It pushes me quickly to tears. I’m kneeling on the cold stone floor of the Great Court, legs tucked beneath me, one foot crossed under the other. I’m listening to a rendition of A Requiem to Sinking Cities – an agit-performance in the heart of the British Museum. Silent figures hold up two banners, ‘#DropBP’ and ‘End Oil Sponsorship – BP or not BP’. Between them is a line of four musicians in black and the arms of the conductor gracefully carving through the air. Above a banner advertises the museum’s current exhibition, ‘Sunken Cities’. It is emblazoned with the BP logo. The sound of the strings fills the cavernous space, so gentle and yet somehow drowning out the shuffling footsteps of the constant stream of the tourists flowing through the atrium.
I’m filled with the beauty of the music, and the grief of this mad, mad construct. So many of the feet that step across these stone floors must have so recently walked off 747’s in Heathrow, Stansted and Gatwick. The roar of the jets arriving on the tarmac in the valleys of the Thames, the Mole and the Lea is only just outside the walls of this museum. Beyond that lie the plane-filled skies over the Atlantic, Pacific and Indian Oceans, and the dimly lit departure lounges of Tokyo, Mumbai, New York and all the rest. This space of the Great Court lies in a web of constant burning, its ‘footfall’, its economy, constructed to be dependent upon the incessant scream of thousands of aircraft engines. In the background the ceaseless carbon bombardment, in the foreground the thin notes of viola, violins and cello.
Earlier this morning John Sauven, Director of Greenpeace UK and Mel Evans, author of Artwash, had met with Hartwig Fischer, the new Director of the British Museum, and Sir Richard Lambert, chair of the Board, ex-Confederation of British Industry, ex-Financial Times. The pair from Greenpeace challenged Fischer to reconsider the five-year sponsorship contract with BP that the Museum is set to begin in 2018. It will grant the institution a paltry £375,000 per annum. It is less than 1% of the museum’s budget.
Why does the Director feel the need to accept this? Does he not recognise that the museum is lending its support to BP, and is helping to enhance the oil company’s reputation whilst at the same time sullying its own? Why can he not follow the example of Tate and break the 25-year sponsorship relationship with the BP? Why can he not recognise the weakness in the argument, so repeatedly peddled, that to accept oil money is uncontroversial because we all use oil?

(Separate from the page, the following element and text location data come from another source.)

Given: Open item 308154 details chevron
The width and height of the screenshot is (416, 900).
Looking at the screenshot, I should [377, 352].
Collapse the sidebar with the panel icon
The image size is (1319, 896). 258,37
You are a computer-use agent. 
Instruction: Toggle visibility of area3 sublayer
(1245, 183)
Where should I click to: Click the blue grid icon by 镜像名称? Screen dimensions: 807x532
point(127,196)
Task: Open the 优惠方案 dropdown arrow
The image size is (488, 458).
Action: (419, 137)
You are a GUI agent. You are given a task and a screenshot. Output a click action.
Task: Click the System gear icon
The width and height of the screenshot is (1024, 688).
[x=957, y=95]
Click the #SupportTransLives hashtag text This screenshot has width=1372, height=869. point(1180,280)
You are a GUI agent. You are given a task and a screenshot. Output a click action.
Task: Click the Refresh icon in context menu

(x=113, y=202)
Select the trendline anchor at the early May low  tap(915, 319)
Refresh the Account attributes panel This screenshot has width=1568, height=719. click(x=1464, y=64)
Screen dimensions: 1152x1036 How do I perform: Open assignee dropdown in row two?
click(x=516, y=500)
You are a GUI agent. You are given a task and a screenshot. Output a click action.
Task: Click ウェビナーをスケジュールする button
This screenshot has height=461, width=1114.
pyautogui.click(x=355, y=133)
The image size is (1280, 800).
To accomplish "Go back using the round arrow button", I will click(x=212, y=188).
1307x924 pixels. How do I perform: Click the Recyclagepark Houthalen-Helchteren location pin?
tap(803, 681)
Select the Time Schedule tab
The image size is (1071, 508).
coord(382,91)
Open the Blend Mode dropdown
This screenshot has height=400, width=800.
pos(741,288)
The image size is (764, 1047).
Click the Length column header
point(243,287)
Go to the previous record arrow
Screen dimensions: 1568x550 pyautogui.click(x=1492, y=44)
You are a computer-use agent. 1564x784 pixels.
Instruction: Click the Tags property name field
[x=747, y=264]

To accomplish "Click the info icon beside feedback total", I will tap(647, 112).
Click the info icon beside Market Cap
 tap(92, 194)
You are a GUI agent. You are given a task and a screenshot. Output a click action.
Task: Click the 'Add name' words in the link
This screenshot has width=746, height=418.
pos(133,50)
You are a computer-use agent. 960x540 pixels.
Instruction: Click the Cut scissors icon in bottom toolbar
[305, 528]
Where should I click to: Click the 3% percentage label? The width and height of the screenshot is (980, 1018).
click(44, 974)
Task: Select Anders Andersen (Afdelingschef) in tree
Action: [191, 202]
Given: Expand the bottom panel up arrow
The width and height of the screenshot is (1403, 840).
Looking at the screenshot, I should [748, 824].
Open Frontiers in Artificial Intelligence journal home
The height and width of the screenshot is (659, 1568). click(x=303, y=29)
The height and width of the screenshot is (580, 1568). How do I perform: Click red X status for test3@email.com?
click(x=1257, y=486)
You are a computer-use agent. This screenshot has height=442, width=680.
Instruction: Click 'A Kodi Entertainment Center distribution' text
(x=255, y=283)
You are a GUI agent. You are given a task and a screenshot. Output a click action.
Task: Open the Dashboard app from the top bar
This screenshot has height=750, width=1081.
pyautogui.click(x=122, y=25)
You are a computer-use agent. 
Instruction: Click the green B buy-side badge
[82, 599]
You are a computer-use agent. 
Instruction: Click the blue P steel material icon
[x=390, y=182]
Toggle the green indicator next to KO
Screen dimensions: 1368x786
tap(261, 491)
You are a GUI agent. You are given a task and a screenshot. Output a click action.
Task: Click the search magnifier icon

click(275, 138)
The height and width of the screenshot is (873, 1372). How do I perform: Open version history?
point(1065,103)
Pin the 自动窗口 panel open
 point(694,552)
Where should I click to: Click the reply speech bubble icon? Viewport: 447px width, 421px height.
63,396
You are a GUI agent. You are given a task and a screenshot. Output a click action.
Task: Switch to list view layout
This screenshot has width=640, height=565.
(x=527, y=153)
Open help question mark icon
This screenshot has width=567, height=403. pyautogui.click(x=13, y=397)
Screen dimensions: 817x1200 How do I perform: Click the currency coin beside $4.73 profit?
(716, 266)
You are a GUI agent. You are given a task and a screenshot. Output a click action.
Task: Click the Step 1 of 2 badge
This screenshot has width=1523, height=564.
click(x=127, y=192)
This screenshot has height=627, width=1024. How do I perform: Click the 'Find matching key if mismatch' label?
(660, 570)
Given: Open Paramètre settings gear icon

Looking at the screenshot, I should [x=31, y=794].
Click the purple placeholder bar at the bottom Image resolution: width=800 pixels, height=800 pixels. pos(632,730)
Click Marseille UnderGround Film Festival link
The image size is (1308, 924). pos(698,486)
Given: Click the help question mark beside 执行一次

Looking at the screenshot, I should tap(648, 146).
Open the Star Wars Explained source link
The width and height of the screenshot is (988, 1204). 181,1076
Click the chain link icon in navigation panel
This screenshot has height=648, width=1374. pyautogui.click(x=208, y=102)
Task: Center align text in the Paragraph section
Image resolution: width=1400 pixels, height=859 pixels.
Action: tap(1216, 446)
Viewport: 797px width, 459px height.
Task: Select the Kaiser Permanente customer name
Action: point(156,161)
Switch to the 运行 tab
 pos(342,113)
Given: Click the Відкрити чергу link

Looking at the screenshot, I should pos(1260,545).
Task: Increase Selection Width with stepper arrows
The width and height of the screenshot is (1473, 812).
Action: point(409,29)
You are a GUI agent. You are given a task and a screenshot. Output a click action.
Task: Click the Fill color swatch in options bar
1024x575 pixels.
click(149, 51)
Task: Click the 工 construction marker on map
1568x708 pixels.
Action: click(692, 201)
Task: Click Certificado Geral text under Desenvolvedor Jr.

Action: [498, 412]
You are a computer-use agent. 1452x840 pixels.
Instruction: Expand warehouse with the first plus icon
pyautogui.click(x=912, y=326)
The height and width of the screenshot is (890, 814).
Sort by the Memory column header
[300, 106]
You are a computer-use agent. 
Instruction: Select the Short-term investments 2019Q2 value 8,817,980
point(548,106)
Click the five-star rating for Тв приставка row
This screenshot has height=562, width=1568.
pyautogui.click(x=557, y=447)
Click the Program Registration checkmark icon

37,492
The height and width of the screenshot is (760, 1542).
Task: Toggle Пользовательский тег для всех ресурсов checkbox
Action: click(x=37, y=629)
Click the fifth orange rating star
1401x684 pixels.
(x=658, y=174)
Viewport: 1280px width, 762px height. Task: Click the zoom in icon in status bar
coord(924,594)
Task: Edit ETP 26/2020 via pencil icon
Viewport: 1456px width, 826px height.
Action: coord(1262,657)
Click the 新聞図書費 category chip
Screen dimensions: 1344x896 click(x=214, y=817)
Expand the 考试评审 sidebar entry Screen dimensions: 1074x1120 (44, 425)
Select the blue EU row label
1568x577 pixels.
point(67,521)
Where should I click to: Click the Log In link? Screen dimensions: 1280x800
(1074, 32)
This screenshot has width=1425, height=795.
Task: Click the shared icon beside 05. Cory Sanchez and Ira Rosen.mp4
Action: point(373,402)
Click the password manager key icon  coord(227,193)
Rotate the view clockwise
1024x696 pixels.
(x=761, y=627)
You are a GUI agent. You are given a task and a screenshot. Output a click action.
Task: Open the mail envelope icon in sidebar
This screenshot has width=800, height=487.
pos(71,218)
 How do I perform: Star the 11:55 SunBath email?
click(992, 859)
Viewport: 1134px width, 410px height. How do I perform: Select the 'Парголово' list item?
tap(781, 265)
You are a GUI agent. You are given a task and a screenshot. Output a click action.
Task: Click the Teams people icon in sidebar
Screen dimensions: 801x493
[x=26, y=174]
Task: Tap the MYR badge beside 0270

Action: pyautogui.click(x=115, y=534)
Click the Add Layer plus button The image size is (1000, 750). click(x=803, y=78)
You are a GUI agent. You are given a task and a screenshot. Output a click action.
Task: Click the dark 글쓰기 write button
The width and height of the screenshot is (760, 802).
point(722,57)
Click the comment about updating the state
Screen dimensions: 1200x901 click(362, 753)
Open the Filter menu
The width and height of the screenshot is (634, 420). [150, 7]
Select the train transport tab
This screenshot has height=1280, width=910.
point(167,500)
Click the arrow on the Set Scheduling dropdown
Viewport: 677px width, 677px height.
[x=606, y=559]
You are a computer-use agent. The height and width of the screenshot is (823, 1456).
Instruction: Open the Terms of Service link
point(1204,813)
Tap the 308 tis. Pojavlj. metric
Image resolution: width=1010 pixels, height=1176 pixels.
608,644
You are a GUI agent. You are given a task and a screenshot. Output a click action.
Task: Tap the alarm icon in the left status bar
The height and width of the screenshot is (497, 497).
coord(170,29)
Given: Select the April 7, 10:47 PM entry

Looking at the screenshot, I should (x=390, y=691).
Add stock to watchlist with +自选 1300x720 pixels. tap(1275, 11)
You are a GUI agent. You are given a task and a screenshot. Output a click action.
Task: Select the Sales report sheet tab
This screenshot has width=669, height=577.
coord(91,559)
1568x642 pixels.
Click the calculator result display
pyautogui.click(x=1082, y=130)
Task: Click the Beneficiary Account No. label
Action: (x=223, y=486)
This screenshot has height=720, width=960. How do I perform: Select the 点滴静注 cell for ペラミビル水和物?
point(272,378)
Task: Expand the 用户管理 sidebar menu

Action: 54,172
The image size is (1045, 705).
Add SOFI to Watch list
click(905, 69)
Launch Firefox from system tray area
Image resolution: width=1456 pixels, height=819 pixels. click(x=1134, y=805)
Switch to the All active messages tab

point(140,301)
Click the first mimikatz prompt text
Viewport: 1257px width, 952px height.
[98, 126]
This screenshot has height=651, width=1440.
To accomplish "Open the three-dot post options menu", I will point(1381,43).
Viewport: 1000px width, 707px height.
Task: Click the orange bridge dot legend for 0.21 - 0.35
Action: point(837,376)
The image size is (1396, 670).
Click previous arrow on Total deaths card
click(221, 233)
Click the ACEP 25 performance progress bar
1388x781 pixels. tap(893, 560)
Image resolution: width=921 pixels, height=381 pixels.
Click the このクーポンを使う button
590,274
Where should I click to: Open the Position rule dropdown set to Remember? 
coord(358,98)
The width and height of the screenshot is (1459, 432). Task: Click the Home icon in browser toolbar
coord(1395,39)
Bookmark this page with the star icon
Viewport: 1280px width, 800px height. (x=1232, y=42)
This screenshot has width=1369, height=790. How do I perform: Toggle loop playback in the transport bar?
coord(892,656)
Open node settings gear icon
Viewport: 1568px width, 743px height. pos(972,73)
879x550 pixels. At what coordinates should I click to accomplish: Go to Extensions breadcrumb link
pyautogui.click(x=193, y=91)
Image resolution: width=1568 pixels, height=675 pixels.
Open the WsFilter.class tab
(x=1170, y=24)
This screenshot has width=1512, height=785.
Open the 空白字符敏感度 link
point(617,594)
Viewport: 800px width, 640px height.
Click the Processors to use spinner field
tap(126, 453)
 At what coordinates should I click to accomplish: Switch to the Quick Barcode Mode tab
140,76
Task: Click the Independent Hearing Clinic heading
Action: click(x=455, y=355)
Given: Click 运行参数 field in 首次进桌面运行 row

The vast majority of Museum’s collection is comprised of objects made in the Holocene, since the glacial sheets retreated at the end of the last Ice Age. Indeed perhaps three quarters of the exhibits in the British Museum are artefacts created by societies that pre-existed our ‘carbon civilisation’. Indeed the ‘Sunken Cities’ exhibition celebrates the culture of Pharaonic Egypt, a world that predates the invention of the steam engine by over two thousand years. Anybody at a senior level in an institution whose raison d’etre is to reflect upon and represent history has to recognise that we will, either with necessary haste or insane slowness, pass out of this Carbon Age. We are used to being told that the time horizons of investment managers and elected politicians are too short to be concerned with ‘macro-issues’ such as climate change. Are we really to accept that the Director of one of the world’s foremost repositories of historical learning should be short termist too? Or is Fischer too mesmerised by the timespan of his own career trajectory?
Somehow the Great Court is a great carapace, its design echoes the body of a beetle and it armours our hearts from feeling the reality that the ice is melting at the top of the world. That the Arctic is not just fading away but is being battered and smashed by the constant barrage of the carbon guns, that it is being forced into retreat by the fusillade from every jet engine that underpins the ‘visitor numbers’ of the British Museum. If only somehow we can shake off this exoskeleton, somehow know that we can live outside it and have the courage to make the steps.
Who – which individuals – in the development team and board at Tate had the courage to break the contract with BP? Who – which individuals – in the development teams and boards at the British Museum, the Royal Opera House, the National Portrait Gallery, and the Royal Shakespeare Company have been too cowardly, or too lacking in imagination, to take a similar step? Would this handful of men and women please step forward and own their actions.
In front of their mute invisibility we depend upon such things as the poignant strains of a string quartet to prise open our hearts and let us feel the retreat of the ice.